= Basil Mkalavishvili =

Georgian former Orthodox priest
Basili Mkalavishvili (ბასილ მკალავიშვილი) – also known as Vasili Mkalavishvili (ვასილ მკალავიშვილი) – is an excommunicated Georgian Orthodox priest primarily known for having led a series of violent vigilante raids on people and buildings of other religious groups in Tbilisi and other towns in Georgia.

On October 17, 1999, Mkalavishvili led an attack on a meeting of 120 Jehovah's Witnesses at a meeting facility in the Tbilisi suburb of Gldani. Sixteen people required hospital treatment, including a mother of two who suffered permanent damage to one eye after being struck on the head.

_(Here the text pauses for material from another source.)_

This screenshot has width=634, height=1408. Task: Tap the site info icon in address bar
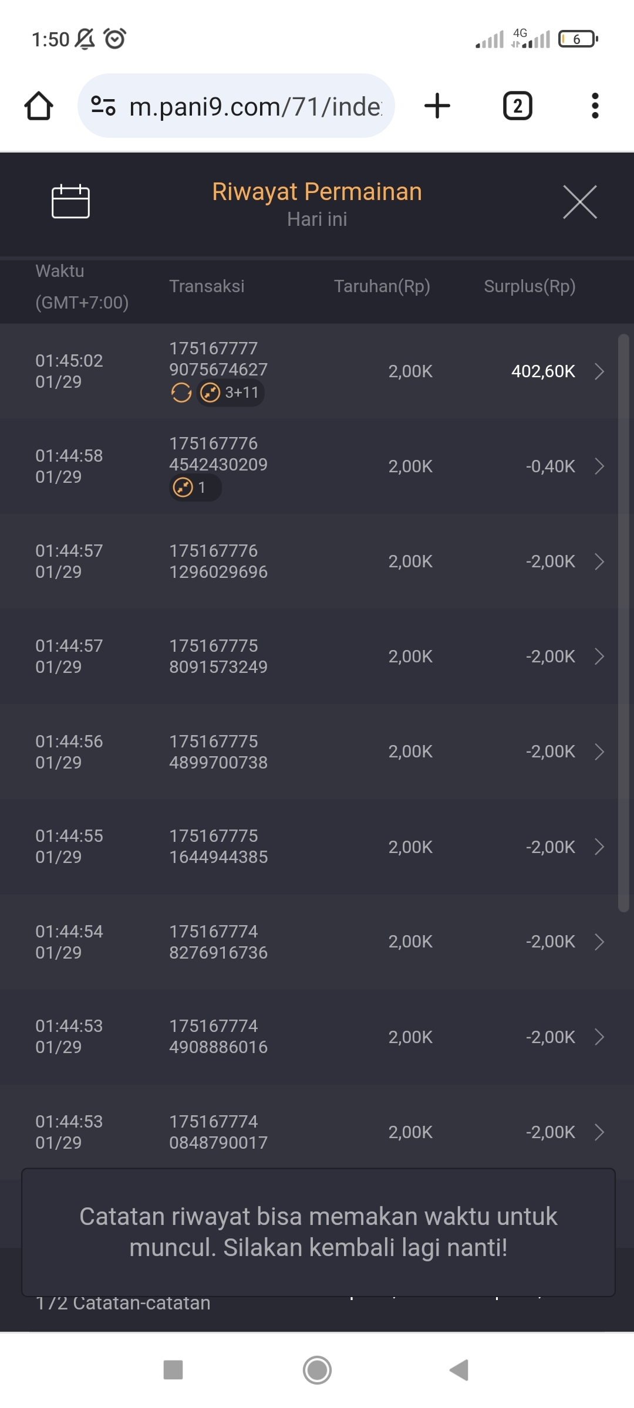click(x=103, y=106)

On March 24, 2001, a group of seven Assemblies of God pastors were meeting with three local missionaries to discuss the building of a Bible school to train local people for the pastorate, and were touring the property that had been set aside for that purpose, when they were attacked by approximately 100 individuals led by Mkalavishvili. He also had led attacks against Baptists, Roman Catholics, and other Eastern Orthodox people whom Mkalavishvili viewed as not holding to the faith as he interpreted it.

Mkalavishvili was released from prison in 2007 for health reasons, and kept a low profile, but in 2013 some Georgian Orthodox priests began rallying and sometimes physically attacking opponents over LGBT issues. The patriarch of the Georgia Orthodox Church called the attacks "impolite".